● **Brief**: Exactly as written, print out each entry in the data, with no pictures.

● **Recorded data**:

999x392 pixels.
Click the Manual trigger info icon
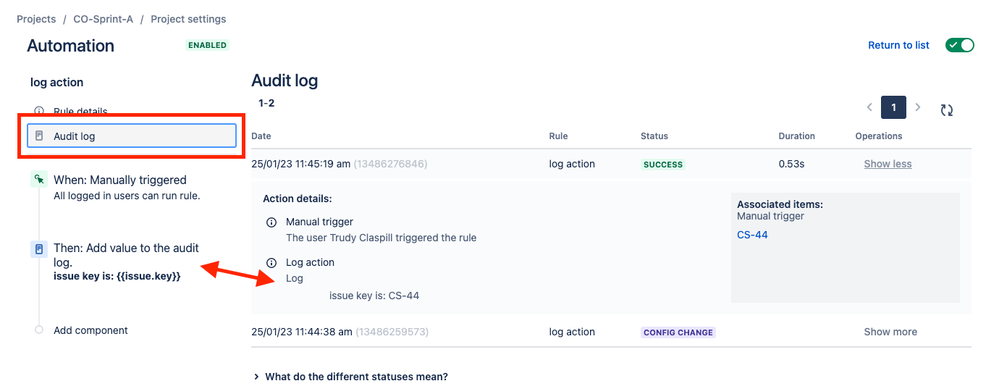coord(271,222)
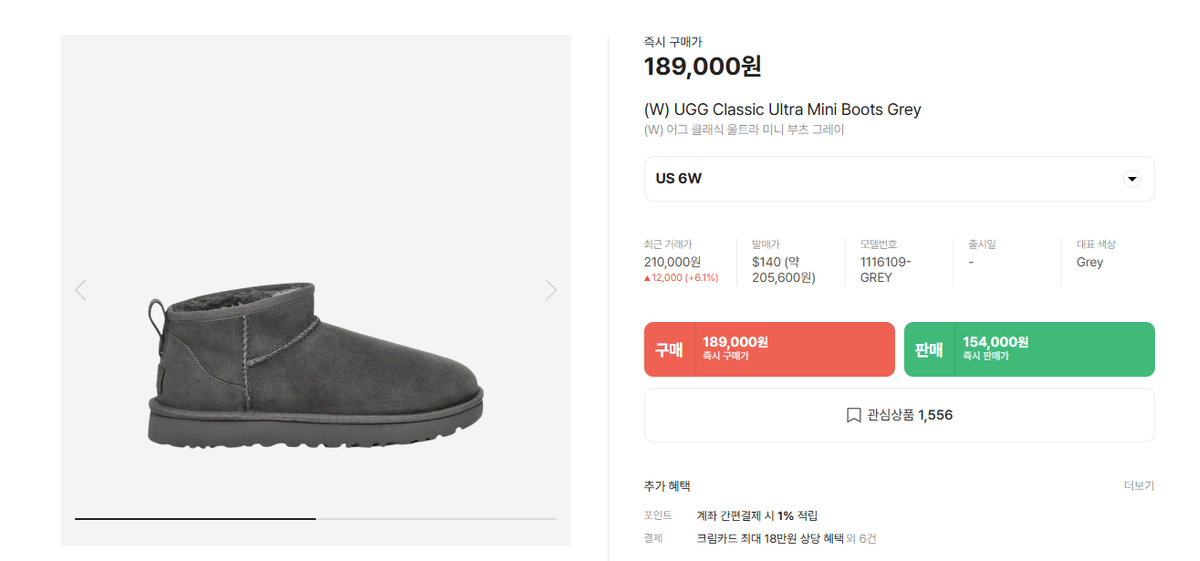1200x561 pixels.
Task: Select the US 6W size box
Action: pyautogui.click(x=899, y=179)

● **Output for this exercise**:
999x392 pixels.
Click the Manual trigger info icon
coord(271,222)
1200x561 pixels.
Task: Select the US 6W size box
Action: pyautogui.click(x=899, y=179)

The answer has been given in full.